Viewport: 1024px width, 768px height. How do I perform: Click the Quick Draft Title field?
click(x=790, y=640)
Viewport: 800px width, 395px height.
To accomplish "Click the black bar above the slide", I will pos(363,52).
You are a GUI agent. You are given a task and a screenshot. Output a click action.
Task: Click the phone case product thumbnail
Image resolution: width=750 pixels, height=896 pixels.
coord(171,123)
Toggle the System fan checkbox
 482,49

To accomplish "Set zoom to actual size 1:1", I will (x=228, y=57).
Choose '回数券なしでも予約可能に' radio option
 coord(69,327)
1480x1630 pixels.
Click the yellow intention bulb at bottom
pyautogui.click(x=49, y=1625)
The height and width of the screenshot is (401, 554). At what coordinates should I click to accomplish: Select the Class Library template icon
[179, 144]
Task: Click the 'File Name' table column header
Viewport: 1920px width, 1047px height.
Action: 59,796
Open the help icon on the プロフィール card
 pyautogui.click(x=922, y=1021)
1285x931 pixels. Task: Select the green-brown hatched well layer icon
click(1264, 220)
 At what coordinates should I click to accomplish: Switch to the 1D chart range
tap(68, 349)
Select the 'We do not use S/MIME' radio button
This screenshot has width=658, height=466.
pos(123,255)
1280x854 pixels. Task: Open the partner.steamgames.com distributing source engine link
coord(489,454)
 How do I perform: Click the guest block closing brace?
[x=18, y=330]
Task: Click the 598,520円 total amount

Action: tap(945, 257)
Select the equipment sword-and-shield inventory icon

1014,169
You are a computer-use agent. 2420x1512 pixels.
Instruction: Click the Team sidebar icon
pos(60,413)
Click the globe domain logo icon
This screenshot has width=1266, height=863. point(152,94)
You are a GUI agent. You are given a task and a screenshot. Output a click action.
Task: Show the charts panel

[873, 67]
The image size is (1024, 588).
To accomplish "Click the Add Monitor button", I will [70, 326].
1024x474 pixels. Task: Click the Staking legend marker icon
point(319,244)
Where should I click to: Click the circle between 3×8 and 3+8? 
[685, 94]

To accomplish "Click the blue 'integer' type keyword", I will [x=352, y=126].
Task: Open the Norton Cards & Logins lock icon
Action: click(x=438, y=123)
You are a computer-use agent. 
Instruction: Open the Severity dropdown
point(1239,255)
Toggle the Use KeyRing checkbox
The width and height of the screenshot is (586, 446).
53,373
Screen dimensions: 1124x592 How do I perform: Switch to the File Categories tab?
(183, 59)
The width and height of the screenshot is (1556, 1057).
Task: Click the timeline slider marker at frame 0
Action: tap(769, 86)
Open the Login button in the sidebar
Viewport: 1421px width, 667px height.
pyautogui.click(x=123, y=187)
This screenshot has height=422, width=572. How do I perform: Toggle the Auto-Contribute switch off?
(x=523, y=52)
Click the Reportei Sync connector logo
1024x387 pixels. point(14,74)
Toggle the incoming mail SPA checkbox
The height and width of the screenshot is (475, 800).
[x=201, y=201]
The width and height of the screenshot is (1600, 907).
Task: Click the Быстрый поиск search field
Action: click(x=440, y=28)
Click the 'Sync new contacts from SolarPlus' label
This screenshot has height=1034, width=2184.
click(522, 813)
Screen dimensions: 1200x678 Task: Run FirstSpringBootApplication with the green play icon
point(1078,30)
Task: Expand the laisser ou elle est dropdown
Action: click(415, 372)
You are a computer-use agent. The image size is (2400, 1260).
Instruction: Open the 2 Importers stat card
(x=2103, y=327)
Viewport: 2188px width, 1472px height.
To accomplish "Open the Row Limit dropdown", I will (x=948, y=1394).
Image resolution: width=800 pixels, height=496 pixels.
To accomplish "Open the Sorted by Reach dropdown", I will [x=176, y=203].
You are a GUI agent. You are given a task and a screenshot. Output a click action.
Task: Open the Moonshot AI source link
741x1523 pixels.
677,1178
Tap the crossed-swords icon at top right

**The task**
Revise the data above, changing every "GUI agent" to "interface agent" and leaving everything else as it is.

**Complete output**
Viewport: 1024px width, 768px height. How do I perform: Click the Quick Draft Title field?
click(x=790, y=640)
Viewport: 800px width, 395px height.
To accomplish "Click the black bar above the slide", I will pos(363,52).
You are a interface agent. You are given a task and a screenshot. Output a click action.
Task: Click the phone case product thumbnail
Image resolution: width=750 pixels, height=896 pixels.
coord(171,123)
Toggle the System fan checkbox
 482,49

To accomplish "Set zoom to actual size 1:1", I will (x=228, y=57).
Choose '回数券なしでも予約可能に' radio option
 coord(69,327)
1480x1630 pixels.
Click the yellow intention bulb at bottom
pyautogui.click(x=49, y=1625)
The height and width of the screenshot is (401, 554). At what coordinates should I click to accomplish: Select the Class Library template icon
[179, 144]
Task: Click the 'File Name' table column header
Viewport: 1920px width, 1047px height.
Action: 59,796
Open the help icon on the プロフィール card
 pyautogui.click(x=922, y=1021)
1285x931 pixels. Task: Select the green-brown hatched well layer icon
click(1264, 220)
 At what coordinates should I click to accomplish: Switch to the 1D chart range
tap(68, 349)
Select the 'We do not use S/MIME' radio button
This screenshot has width=658, height=466.
pos(123,255)
1280x854 pixels. Task: Open the partner.steamgames.com distributing source engine link
coord(489,454)
 How do I perform: Click the guest block closing brace?
[x=18, y=330]
Task: Click the 598,520円 total amount

Action: tap(945, 257)
Select the equipment sword-and-shield inventory icon

1014,169
You are a computer-use agent. 2420x1512 pixels.
Instruction: Click the Team sidebar icon
pos(60,413)
Click the globe domain logo icon
This screenshot has width=1266, height=863. point(152,94)
You are a interface agent. You are given a task and a screenshot. Output a click action.
Task: Show the charts panel

[873, 67]
The image size is (1024, 588).
To accomplish "Click the Add Monitor button", I will [70, 326].
1024x474 pixels. Task: Click the Staking legend marker icon
point(319,244)
Where should I click to: Click the circle between 3×8 and 3+8? 
[685, 94]

To accomplish "Click the blue 'integer' type keyword", I will [x=352, y=126].
Task: Open the Norton Cards & Logins lock icon
Action: click(x=438, y=123)
You are a computer-use agent. 
Instruction: Open the Severity dropdown
point(1239,255)
Toggle the Use KeyRing checkbox
The width and height of the screenshot is (586, 446).
53,373
Screen dimensions: 1124x592 How do I perform: Switch to the File Categories tab?
(183, 59)
The width and height of the screenshot is (1556, 1057).
Task: Click the timeline slider marker at frame 0
Action: tap(769, 86)
Open the Login button in the sidebar
Viewport: 1421px width, 667px height.
pyautogui.click(x=123, y=187)
This screenshot has height=422, width=572. How do I perform: Toggle the Auto-Contribute switch off?
(x=523, y=52)
Click the Reportei Sync connector logo
1024x387 pixels. point(14,74)
Toggle the incoming mail SPA checkbox
The height and width of the screenshot is (475, 800).
[x=201, y=201]
The width and height of the screenshot is (1600, 907).
Task: Click the Быстрый поиск search field
Action: click(x=440, y=28)
Click the 'Sync new contacts from SolarPlus' label
This screenshot has height=1034, width=2184.
click(522, 813)
Screen dimensions: 1200x678 Task: Run FirstSpringBootApplication with the green play icon
point(1078,30)
Task: Expand the laisser ou elle est dropdown
Action: click(415, 372)
You are a computer-use agent. The image size is (2400, 1260).
Instruction: Open the 2 Importers stat card
(x=2103, y=327)
Viewport: 2188px width, 1472px height.
To accomplish "Open the Row Limit dropdown", I will (x=948, y=1394).
Image resolution: width=800 pixels, height=496 pixels.
To accomplish "Open the Sorted by Reach dropdown", I will [x=176, y=203].
You are a interface agent. You are given a task and a screenshot. Output a click action.
Task: Open the Moonshot AI source link
741x1523 pixels.
677,1178
Tap the crossed-swords icon at top right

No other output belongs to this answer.